As part of the renovation work on the house, the couple had the internal walls replastered throughout, the flooring in the extension and existing rooms was levelled, a new damp-proof course was put in and the property was rewired.
‘We did have some problems with the plaster on the walls and the ceiling,’ says Sasha. ‘On more than one occasion, we arrived on site to find the plaster lying in a heap on the floor – so the builders worked to put it right.’
The floor levelling also caused a few problems as the original rear area of the house consisted of three rooms – with the addition of the new extension, each floor was at a different level.

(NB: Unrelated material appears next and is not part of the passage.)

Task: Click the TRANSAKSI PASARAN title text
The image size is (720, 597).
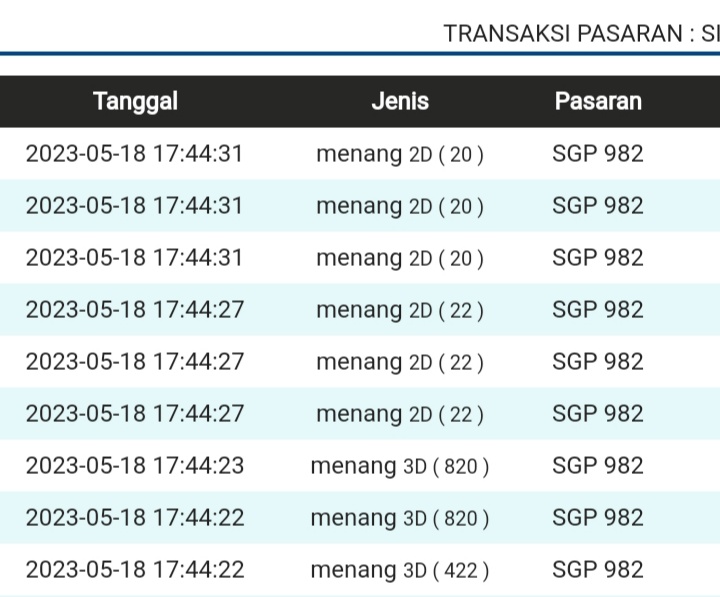Action: click(x=581, y=33)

‘Our oak flooring fitter insisted that the timber floor wouldn’t be a good job until the floor level was sorted out to his satisfaction, so our builders re-levelled the entire area,’ Sasha explains. ‘We’re glad he insisted, otherwise the new flooring would have moved and warped.’
Further structural work was carried out upstairs in the bathroom, which was an old-fashioned layout comprising a separate WC with an adjacent bathroom. The dividing wall was knocked through to create one large space.
‘I’ve always liked the idea of a hotel-style bathroom with a freestanding bath and contemporary shower plus lots of floor space,’ says Sasha. ‘This new layout has given it a great new lease of life.’
Originally a Minstrel dressing table by Stag Furniture, this desk is from a local vintage shop called re:store. The couple turned it into a desk by changing the original handles to chunky chrome cup ones from Homebase to make it look like a colonial-style desk
Once the building work was complete, Sasha and Will eagerly turned their attention to the rooms’ interior design.
‘I was so happy when the house reached the decorating stage. While the building work was going on, I had found it quite difficult to envisage how it would all turn out,’ Sasha explains. ‘I put together swatches and ideas, then together we drew up room schemes.’
Luckily for Sasha and Will, they share similar tastes in furniture and colour schemes, so they enjoyed browsing for modern and classic furniture as well as searching for unusual pieces online.
‘I love contemporary design, but I prefer to mix and match styles rather than stick to one look,’ says Sasha. ‘When you contrast old with new, it adds interest, texture and personality to a living space.’
Their first job was to paint all the walls white, which lifted the interior and provided a clean, crisp contrast for their furniture.
‘Although Will and I kept some pieces from our previous homes, we sent most of it to local auctions because we wanted to start afresh,’ says Sasha.
They then started shopping around for the units for their new open-plan kitchen. They visited several kitchen showrooms before deciding on a local company in Belfast.
‘They were competitively priced and offered a good range of contemporary kitchens,’ says Sasha. ‘We had set our heart on a high-gloss finish in ivory and chose dark-toned laminate work surfaces as an exciting contrast.’
The living room
The living room at the front of the house was the last room to be decorated. ‘It lay untouched for months. We called it our second garage, because it was filled with all the things from our previous homes,’ Sasha explains. ‘We decorated it in calming neutrals. Although we spend a lot of our time in the open-plan living area, I love to sit and relax in this room.’
While the project wasn’t without its problems, the couple are pleased with the results and feel it was a learning curve too.
‘This was our first renovation project – I can’t believe how well the house has turned out,’ says Sasha. ‘We absolutely love it.’